┌─ SOURCE DATA
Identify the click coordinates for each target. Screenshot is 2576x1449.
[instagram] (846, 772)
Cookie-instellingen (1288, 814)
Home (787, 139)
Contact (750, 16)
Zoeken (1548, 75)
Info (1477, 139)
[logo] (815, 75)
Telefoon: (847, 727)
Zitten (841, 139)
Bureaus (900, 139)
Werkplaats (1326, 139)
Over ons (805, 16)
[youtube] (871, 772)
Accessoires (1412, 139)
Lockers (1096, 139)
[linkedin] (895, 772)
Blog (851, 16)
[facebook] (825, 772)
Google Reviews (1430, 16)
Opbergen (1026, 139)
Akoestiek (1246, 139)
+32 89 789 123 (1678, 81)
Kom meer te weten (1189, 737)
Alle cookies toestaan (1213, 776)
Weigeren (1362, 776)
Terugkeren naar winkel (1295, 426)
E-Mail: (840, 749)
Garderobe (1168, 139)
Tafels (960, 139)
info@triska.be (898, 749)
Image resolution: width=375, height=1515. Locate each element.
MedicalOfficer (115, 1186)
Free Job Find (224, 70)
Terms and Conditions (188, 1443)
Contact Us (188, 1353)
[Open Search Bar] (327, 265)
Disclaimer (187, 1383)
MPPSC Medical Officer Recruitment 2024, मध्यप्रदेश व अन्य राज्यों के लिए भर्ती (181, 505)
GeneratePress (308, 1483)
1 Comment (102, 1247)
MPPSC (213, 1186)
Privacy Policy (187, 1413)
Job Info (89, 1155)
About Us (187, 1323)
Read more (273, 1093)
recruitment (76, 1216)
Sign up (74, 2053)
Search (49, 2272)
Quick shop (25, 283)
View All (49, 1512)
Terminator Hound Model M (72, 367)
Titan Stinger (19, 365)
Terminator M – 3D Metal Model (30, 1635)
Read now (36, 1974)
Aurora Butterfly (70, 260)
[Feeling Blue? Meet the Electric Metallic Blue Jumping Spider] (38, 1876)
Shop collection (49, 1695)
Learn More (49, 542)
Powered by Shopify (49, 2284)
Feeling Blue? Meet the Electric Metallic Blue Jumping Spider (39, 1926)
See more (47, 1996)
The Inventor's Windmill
└─
• _EXERCISE GOAL_
Filter the data for the string "Model". Copy each matching line.

• _SOLVED PROBLEM_
Terminator Hound Model M (72, 367)
Terminator M – 3D Metal Model (30, 1635)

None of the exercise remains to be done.